In World Cup, the teams closer to home have the edge

BUENOS AIRES -- The 2014 World Cup draw is history and all and any suspicions have now been left behind. The football powers of the world had different outcomes, and it just goes to show that while it's easy to talk, it's much harder to prove the supposed fixes and underhanded maneuvers which so many whispered about in the days running up to the draw.

The fact Brazil, the host, did not have a favorable draw, is the first proof that malicious thoughts can have a lot of words but little proof. The other usual contenders, such as Germany, Spain, the Netherlands, Italy, England or Uruguay will have a difficult group stage, and in the case of the latter three, at least one of them will be packing its bags prematurely.

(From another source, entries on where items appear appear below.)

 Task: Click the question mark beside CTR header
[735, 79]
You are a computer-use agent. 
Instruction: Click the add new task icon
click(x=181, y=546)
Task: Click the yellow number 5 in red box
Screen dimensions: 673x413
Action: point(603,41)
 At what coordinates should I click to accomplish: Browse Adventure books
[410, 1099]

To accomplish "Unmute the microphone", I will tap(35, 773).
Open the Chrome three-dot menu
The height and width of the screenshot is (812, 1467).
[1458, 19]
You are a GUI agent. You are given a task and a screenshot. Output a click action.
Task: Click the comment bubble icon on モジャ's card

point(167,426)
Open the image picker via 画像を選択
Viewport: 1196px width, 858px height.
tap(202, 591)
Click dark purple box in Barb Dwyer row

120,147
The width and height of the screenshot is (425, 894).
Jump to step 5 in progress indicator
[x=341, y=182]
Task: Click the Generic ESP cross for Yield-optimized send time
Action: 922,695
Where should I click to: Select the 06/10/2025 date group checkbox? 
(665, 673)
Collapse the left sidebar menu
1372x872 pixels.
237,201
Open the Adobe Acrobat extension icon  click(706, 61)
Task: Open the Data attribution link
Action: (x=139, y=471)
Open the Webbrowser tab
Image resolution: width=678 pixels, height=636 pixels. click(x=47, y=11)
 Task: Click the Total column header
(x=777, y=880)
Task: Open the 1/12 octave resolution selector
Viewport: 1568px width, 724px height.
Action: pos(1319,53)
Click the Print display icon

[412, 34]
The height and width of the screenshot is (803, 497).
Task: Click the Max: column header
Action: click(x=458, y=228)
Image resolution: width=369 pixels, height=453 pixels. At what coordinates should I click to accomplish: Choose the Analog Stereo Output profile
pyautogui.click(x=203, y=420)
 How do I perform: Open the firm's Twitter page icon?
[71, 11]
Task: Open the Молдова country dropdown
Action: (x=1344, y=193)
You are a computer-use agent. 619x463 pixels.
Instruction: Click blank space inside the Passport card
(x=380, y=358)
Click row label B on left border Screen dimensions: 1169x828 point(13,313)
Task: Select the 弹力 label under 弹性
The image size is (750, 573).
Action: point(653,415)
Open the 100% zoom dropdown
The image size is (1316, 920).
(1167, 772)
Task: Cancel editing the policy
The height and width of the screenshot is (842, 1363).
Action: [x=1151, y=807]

The draw is only that, a draw. Or is it possible to believe that it would be easy to arrange a fix agreed to by so many of the historic football nations? For me it's a dead argument, and, in any case, whomever thinks that an honest process is impossible only reminds me of the saying that "the thief thinks everyone else is just like him."

Having made this necessary clarification, let’s scan the groups to try to understand a bit of what may happen in six months.

Group A: Battle for second place

Although I said previously that the hosts had not been given a "fixed" group, this does not change my opinion that, at the moment, Brazil is, along with Argentina, a favorite to win the World Cup.

Luiz Felipe Scolari has, bit by bit, found his system and his players. He's created a very solid team at the back, which not only boasts players from the best teams in the world, such as Dani Alves (Barcelona), Thiago Silva (PSG), David Luiz (Chelsea) and Marcelo (Real Madrid), but whose collective solidity keeps improving. In midfield and attack, it has the creativity which we are used to seeing from Brazil, but without losing its balance.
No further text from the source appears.